Jenna Bryant


Author: Jenna Bryant

Date: 14th October 2020


Since I started my journey in marketing there have been many changes to the department’s role. One I never considered was how important we would be to our company’s cybersecurity policies.


How marketing has changed

The way we market to both B2B and B2C has changed dramatically over the last decade and even more so this year. We have transferred our skills from offline promotional material to a competitive online world. We have moved from Direct Mail to Email Marketing, Cold Calling to Social Media and our Yellow Pages transformed into Google. As marketing increasingly moves online, naturally we are increasing the number of platforms we use, the volume of data we are collecting and therefore becoming a desirable department to the cybercriminals.


How your website can be a risk

Your website can be your greatest marketing asset but can also be your biggest risk. Not only does it need to be compliant when handling data and placing cookies on devices, but it also needs to be secure from attacks. If your website were to be hacked tomorrow how long could your business survive without it?

Why websites? When we initially think about communicating our products and services to prospects, we start by building a website that we can direct people to. Websites are a key resource of information that your audience can use for research purposes. A key aim for any website though is to communicate with our audience whether that is through web forms, a live chat, or even online orders. 

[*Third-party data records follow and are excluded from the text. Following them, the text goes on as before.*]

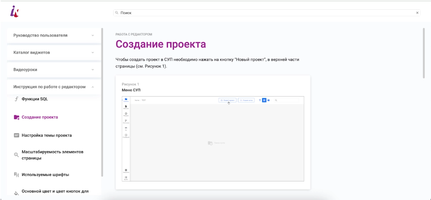
Task: Clear the search field with the X icon
Action: 417,13
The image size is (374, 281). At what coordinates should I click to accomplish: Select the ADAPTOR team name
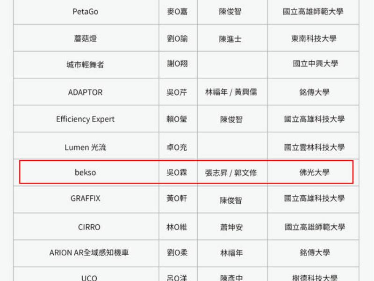click(85, 92)
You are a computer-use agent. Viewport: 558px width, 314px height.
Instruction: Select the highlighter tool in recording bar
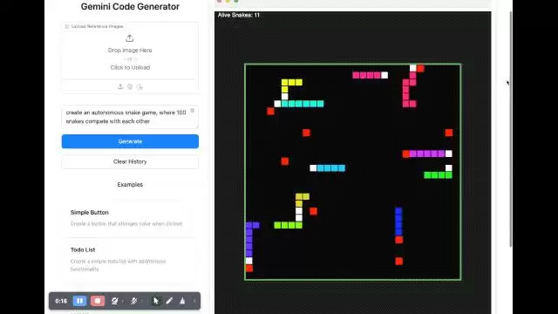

So, what does your website have to do with cybersecurity? The second someone visits your website; you need to ensure that you are informing them of your cookie policy and the cookies you use should they accept the notification. But when was the last time you updated the cookie policy on your website? When it was built, or perhaps when the regulation first came into effect? Do you even know that there is a ‘Cookie law’?

Another question to consider is, have you used a plugin to ensure that you comply with the regulation. Not all plugins work correctly, and it is still your company’s responsibility to ensure that your website is compliant. Therefore, it may be worth just testing if cookies are placed on your device before you accept and if they are necessary.

So you’ve got passed the cookies, the audience has navigated around the site but now they want more information. They can now either call us, send us an email or fill out our web forms. How confident are you that your web forms comply with GDPR and Privacy and Electronic Communications Regulation (PECR). Do you try and get around the regulations with pre-ticked, opt in/out consent boxes for marketing communications? Another area to consider is whether the audience fully understands what they are signing up to if they complete a form. 

What happens to this data?

As your business collects and grows a database of contacts you need to ask yourself:  

– How does our team collect data?

– How and where is that data being stored?

– How is it shared internally for example with the sales team?

So that’s the compliance side of your website but what about cyber-attacks? Hackers love a website, they can stop your business instantly, add script that would install ransomware on your audience’s devices and even collect data from completed forms. But how do you know how secure your website is? Have you considered having your website pen tested? Some website builder platforms are easier to hack than others, especially if you haven’t updated to the latest versions. With added plugins you are opening more vulnerabilities to your site. So, another question to consider asking yourself is, how secure is your website? Could it be hacked, and do you know how?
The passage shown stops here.